Masayu membagikan sebotol yogurt dan saat akan mengulurkannya pada Fanya, Masayu memberi tatapan serius. "Waktu tahu soal aku dan Pascal, malamnya Yoyo chat aku, bukan untuk minta tolong supaya nggak dipecat atau menjelaskan sesuatu... dia justru tanya, am I happy about this? dan dia tanya, apakah Pascal memperlakukan aku dengan baik."

Fanya kian merasa bersalah, "Gimana dong, tiap aku sapa juga langsung pergi aja orangnya."

"Dia lagi ngincer Air Jordan retro sih, Fan..." Lulu memberitahu.

"Oh ya? dia ukuran berapa?" tanya Fanya langsung mengambil ponsel dan melakukan pencarian produk. "Buset, ini harganya saingan sama Dior dotted incaran gue."

"Yoyo, ukuran empat dua," kata Sera.

"Ini kalau barangnya sampe dan Yoyo masih cuek, fixed, libatkan kekuasaan," kata Fanya sembari membuat order untuk sepatu tersebut.

"Barang apaan?" suara Yoshua terdengar bersamaan dengan pintu pantry terbuka.

Fanya langsung menoleh dan beranjak menyambut, "Yoyo..."

Dengan mudah Yoshua menjauhkan kepala Fanya, "Jauh-jauh lo... masih trauma gue."

Masayu dan Sera tertawa, sementara Lulu menatap bingung, "Yoyo trauma? bukannya marah?"

"Ya marah, ya trauma, campur-campur..." kata Yoshua lalu duduk, "Tapi lama-lama makan siang sama Rafael kayak kerja dua kali, anaknya dikit-dikit nanya kerjaan, ck!"

"Nggak coba makan siang bareng Isaac aja, Yo?" canda Sera.

"Dih, kalau bisa menghindar, mending menghindar... traumatis banget pemandangan malam itu." Yoshua menatap Fanya yang kembali duduk, berlagak bergidig.

"Kenapa emangnya? Fanya diikat-ikat, Yo?" tanya Lulu

"Justru sebaliknya, gue telat sepuluh menit aja, Isaac yang mulai diikat-ikat Fanya."

Mendengar itu, Fanya terkekeh, "Enak aja, gue kan pasrah anaknya."

"Mana ada," sanggah Masayu dan Sera bersama-sama.

"Pokoknya ya, Fan... kalau lain kali ada masalah sama Isaac jangan lari ke gue."

Fanya mengangguk, "Iya, gue langsung cabut aja clubbing, mabok, terus—"

"Fan, ya ampun," tegur Sera.

"Yoyo udah nggak sayang sama aku, Mbak..." Fanya pura-pura bersedih.
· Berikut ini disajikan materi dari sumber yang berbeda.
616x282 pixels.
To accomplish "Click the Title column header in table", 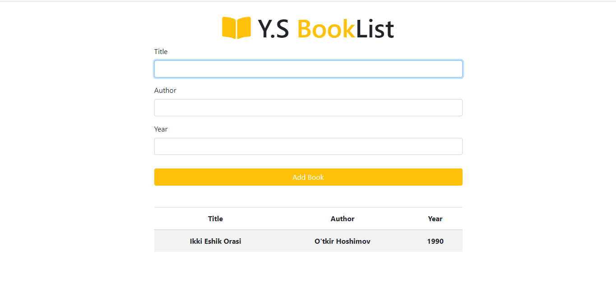I will coord(215,219).
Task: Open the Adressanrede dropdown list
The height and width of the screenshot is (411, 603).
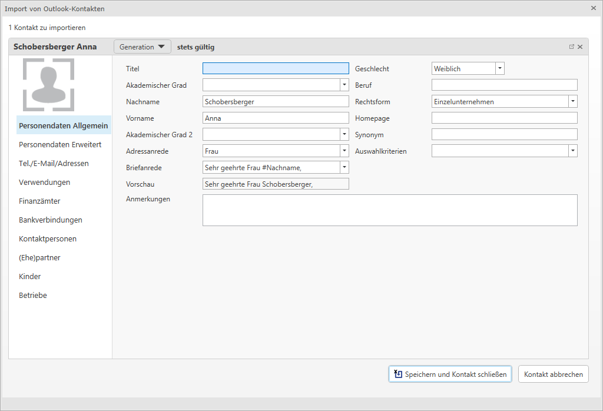Action: point(344,151)
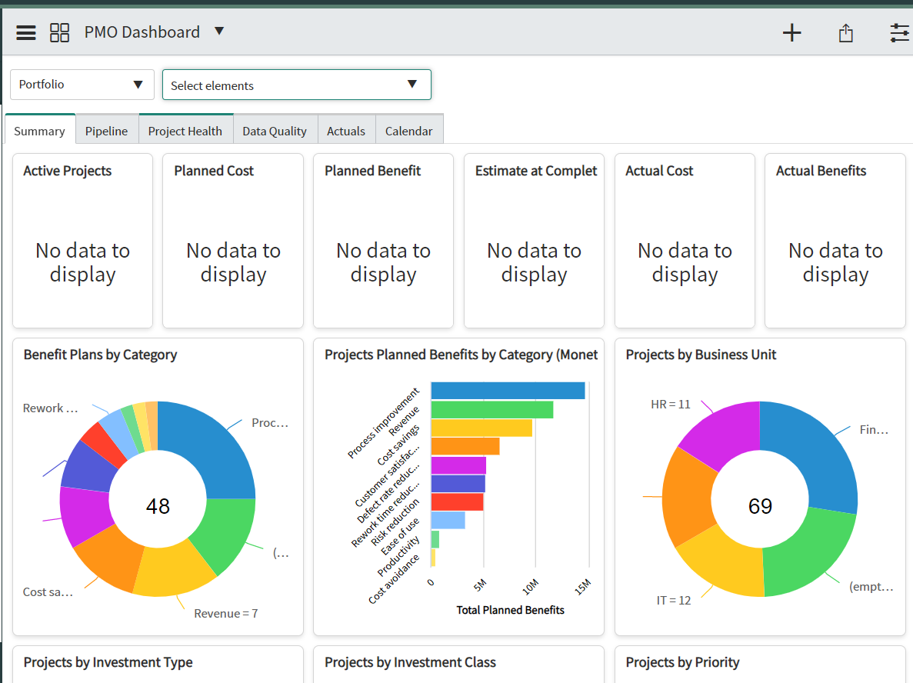Click the dashboard grid layout icon
The width and height of the screenshot is (913, 683).
pyautogui.click(x=59, y=32)
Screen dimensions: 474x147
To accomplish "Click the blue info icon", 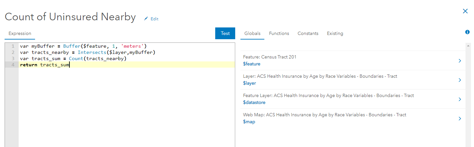I will (x=467, y=32).
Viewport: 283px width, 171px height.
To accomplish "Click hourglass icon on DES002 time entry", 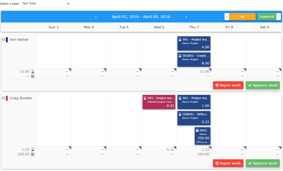I will pyautogui.click(x=180, y=56).

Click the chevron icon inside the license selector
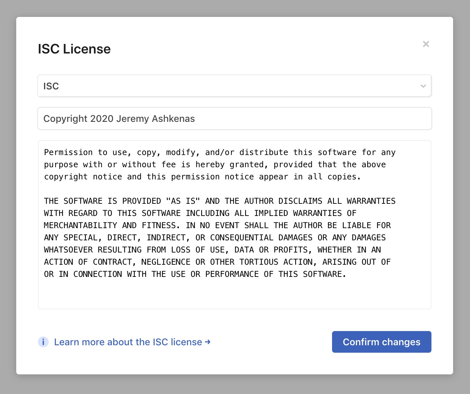[423, 86]
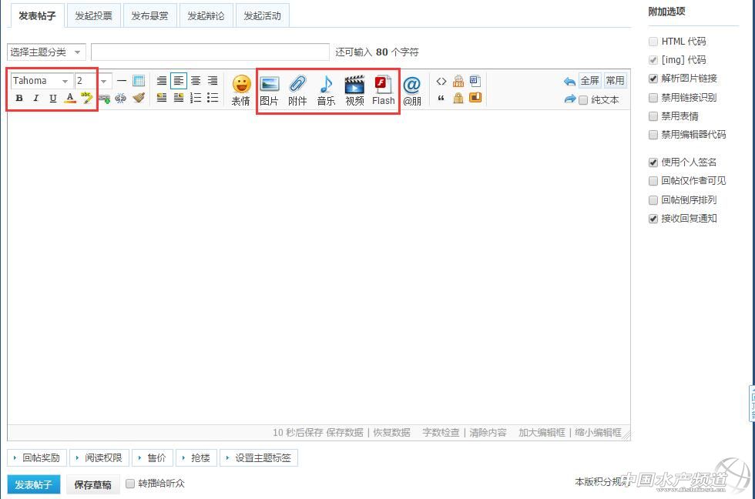Expand the font size dropdown

pos(93,81)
"Nggak mempan." Yoshua cuek dengan tingkah Fanya dan mereka memilih mulai makan.

Lulu mengunyah sembari menatap Fanya dan Yoshua yang kemudian sudah sibuk membahas sepatu Air Jordan, "Fanya pasti nggak telanjang, karena Yoyo bisa santai gitu," tebak Lulu.

"Belum sampai Fanya telanjang aja, Yoyo udah trauma," canda Masayu.
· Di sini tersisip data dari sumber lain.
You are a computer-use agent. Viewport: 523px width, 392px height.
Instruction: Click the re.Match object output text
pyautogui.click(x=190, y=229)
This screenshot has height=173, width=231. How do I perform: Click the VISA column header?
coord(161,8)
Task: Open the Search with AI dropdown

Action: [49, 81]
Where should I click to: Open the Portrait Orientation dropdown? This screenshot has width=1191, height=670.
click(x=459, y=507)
"Aku rasa lebih ke faktor Isaacnya sih, iya kan, Yo?" tanya Sera.

Yoshua tertawa, "Dua-duanya sih, ya awalnya lega lah, Fanya nggak papa dan mereka jelas baikan... tapi astaga..." Yoshua menatap Fanya tidak setuju. "Lo kan cewek ya? kalem sedikit lah, coba kalau Isaac cowok brengsek? udah abis lo."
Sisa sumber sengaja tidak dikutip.